Washington Redskins: A Recent History of the No. 51 Overall Pick

Brad Gagnon@Brad_Gagnon NFL National ColumnistApril 16, 2013

ARLINGTON, TX - NOVEMBER 22:  Wide receiver Malcolm Kelly #12 of the Washington Redskins at Cowboys Stadium on November 22, 2009 in Arlington, Texas.  (Photo by Ronald Martinez/Getty Images)
Ronald Martinez/Getty Images

For the first time in five years, the Washington Redskins are without a first-round pick, leaving lots of fans in the dark regarding the kind of player that they might end up with when their team is finally on the board in the second round. 

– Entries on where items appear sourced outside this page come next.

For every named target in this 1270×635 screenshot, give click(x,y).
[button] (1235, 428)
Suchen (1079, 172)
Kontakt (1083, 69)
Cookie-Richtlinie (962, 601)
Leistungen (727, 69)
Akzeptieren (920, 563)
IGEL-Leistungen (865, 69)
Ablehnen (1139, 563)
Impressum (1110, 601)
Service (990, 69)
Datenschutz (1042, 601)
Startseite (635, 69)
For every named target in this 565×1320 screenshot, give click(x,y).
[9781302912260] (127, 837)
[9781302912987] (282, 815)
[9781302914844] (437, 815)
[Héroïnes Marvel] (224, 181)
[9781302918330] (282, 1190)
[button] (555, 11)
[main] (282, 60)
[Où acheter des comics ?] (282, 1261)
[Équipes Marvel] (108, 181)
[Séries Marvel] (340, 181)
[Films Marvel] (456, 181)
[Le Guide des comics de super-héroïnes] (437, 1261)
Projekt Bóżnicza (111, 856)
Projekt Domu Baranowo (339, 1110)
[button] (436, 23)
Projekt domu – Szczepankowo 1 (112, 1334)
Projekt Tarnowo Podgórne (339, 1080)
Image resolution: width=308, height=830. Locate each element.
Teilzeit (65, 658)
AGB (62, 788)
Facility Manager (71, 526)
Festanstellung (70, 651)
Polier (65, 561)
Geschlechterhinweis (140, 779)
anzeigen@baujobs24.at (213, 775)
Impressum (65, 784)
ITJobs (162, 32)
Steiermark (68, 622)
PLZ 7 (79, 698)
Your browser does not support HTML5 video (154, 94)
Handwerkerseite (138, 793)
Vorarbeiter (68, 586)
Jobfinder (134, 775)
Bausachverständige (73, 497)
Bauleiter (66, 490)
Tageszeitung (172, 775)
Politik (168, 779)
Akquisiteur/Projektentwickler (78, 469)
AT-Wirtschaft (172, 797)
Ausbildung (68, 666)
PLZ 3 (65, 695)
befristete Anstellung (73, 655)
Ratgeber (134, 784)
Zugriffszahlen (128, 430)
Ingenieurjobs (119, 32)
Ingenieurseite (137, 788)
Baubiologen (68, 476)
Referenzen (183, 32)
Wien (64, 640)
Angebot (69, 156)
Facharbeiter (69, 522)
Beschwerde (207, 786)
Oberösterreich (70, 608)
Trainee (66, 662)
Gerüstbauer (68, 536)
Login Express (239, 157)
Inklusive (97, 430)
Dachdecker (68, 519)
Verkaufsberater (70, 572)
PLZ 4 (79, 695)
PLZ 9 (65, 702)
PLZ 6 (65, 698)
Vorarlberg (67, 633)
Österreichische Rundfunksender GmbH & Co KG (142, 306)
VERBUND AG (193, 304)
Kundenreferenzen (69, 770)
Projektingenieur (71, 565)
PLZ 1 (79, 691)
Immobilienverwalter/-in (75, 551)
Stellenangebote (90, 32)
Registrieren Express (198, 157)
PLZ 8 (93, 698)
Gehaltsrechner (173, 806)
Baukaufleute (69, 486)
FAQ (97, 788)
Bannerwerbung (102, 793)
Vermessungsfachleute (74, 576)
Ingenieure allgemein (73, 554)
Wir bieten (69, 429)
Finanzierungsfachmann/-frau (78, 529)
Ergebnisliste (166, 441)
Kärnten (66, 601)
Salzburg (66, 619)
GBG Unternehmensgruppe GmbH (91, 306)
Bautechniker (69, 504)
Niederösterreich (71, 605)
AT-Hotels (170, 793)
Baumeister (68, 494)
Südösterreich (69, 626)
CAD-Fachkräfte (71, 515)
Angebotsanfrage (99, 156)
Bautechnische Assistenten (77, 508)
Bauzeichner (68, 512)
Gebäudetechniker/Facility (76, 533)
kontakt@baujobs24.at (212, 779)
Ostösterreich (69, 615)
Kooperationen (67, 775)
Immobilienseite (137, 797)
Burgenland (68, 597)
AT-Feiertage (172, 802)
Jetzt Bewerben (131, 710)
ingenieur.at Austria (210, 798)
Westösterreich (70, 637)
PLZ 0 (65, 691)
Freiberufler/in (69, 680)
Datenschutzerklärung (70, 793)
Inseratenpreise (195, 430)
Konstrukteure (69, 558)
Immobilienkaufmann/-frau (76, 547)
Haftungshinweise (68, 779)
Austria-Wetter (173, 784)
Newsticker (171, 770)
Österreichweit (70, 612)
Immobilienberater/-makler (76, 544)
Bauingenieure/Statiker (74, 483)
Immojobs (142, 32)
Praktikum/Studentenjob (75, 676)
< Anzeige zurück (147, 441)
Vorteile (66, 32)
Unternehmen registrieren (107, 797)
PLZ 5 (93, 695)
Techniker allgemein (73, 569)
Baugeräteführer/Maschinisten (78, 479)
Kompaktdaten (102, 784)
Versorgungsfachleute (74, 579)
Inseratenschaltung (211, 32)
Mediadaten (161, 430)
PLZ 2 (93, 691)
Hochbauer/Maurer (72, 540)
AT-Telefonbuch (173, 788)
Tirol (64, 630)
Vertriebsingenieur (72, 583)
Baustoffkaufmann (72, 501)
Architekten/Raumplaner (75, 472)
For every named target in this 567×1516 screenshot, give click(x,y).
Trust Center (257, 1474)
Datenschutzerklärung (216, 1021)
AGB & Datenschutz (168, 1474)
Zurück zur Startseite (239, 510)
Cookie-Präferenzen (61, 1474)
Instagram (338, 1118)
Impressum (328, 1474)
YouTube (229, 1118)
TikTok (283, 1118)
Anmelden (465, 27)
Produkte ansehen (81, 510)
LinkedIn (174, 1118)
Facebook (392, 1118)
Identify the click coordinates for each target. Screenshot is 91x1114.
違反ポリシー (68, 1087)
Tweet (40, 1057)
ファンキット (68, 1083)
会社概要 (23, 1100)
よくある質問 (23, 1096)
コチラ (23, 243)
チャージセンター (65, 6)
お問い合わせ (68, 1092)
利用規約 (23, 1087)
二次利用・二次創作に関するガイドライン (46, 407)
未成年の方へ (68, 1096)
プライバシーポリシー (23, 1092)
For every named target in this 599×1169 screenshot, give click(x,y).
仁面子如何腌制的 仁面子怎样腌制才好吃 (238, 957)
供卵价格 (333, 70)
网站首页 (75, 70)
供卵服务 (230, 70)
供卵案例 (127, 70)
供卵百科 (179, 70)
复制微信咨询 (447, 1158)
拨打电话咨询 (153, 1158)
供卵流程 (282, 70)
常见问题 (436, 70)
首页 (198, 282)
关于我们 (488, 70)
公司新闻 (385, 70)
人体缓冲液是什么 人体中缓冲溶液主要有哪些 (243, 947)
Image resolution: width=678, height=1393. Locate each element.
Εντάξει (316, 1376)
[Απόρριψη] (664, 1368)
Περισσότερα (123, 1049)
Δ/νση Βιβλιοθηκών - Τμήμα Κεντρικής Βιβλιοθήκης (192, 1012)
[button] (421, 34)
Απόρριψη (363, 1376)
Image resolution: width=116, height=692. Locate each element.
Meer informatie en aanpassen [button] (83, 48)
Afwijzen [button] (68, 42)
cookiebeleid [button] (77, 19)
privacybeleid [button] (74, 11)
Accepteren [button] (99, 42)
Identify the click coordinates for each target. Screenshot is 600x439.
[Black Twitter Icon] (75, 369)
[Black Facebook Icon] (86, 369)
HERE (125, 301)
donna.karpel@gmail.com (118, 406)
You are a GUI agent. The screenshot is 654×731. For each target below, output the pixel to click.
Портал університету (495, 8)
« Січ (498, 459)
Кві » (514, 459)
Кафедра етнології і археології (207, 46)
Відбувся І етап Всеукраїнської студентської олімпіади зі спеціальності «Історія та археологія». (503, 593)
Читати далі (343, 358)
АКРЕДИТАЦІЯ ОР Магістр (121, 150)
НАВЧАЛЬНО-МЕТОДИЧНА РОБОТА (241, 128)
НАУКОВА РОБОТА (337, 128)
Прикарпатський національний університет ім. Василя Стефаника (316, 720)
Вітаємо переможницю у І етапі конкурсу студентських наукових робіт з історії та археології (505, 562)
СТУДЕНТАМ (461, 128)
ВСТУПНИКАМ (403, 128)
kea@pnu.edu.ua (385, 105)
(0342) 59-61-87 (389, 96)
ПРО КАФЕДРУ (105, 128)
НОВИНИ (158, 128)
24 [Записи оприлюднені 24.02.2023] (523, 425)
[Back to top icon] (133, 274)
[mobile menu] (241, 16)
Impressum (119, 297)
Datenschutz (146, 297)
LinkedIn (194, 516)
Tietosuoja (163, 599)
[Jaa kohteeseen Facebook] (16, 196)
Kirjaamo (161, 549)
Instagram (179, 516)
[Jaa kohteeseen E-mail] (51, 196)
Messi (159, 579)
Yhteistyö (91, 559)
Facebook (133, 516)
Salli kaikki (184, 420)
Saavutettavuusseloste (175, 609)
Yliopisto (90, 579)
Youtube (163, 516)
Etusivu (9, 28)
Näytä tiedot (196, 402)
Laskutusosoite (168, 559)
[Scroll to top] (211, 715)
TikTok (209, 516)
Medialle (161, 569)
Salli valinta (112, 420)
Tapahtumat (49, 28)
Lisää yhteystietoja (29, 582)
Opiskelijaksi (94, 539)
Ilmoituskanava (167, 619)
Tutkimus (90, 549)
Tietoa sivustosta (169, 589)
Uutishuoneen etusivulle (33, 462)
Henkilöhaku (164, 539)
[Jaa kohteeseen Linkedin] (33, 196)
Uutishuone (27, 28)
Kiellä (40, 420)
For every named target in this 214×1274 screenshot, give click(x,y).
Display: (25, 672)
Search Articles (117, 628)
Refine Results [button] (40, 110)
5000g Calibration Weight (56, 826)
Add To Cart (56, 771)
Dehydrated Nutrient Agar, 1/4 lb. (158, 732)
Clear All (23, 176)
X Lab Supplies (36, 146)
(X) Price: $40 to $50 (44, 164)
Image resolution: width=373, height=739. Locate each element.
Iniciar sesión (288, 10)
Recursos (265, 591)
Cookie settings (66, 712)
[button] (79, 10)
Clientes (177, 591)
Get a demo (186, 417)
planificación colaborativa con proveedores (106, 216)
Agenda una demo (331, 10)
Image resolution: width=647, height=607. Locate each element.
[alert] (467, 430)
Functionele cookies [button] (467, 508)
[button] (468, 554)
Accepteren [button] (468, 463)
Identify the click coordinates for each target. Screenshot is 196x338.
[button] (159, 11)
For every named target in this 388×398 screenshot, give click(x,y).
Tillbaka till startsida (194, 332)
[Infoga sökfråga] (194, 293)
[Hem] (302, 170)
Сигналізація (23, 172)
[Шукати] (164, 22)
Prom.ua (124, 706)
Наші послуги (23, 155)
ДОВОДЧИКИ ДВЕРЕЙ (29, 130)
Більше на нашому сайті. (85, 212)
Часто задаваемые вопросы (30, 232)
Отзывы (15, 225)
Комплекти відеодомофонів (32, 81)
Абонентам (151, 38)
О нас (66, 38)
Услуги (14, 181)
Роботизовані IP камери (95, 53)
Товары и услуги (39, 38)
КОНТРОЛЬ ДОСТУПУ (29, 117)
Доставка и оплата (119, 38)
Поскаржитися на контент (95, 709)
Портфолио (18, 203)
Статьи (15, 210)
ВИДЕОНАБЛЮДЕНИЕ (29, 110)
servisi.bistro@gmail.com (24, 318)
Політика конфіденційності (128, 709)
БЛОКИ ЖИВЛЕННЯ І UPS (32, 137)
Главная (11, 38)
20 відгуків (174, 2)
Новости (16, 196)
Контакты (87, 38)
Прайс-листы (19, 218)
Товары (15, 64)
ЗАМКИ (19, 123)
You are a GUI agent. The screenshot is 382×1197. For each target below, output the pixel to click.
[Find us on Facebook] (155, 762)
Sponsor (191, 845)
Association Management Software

They also picked 51st the last time they didn't have a first-round selection, back in 2008, but they picked 34th and 48th that year, too. Their first pick hasn't come this late since 1989. 

In order to give you a feel for what has happened in this spot in the past, let's look at the last 13 No. 51 overall picks...

I've color-coded the above chart, placing those who met or exceeded expectations in blue and those who failed to live up to expectations in red. The jury's still out on the three most recent picks, who are in green.

Denver held three No. 51 overall picks in a row, sandwiching a star running back with two busts. But there's been only one other obvious bust since, and that came when Washington picked Kelly in 2008.

Unfortunately, nobody picked here before 2010 is still with his original team, but six of the last eight are still productive NFL players. And Collins might have been the best of the batch had a serious neck injury not abruptly ended his career in 2011.  

In a perfect world, the Redskins end up with a player of the same caliber of Levitre, Collins or Portis, but guys like Smith, Cook, Edwards and Coleman wouldn't wind up as terrible additions, either. 

The fear, of course, is winding up with another Kelly, who was released after spending the entire 2010 season on injured reserve. He was a non-factor as a rookie and didn't make enough of an impact in 2009 to save his career. 

Kelly, however, was drafted by the last regime, and this front office has done a much better job evaluating talent and selecting quality players.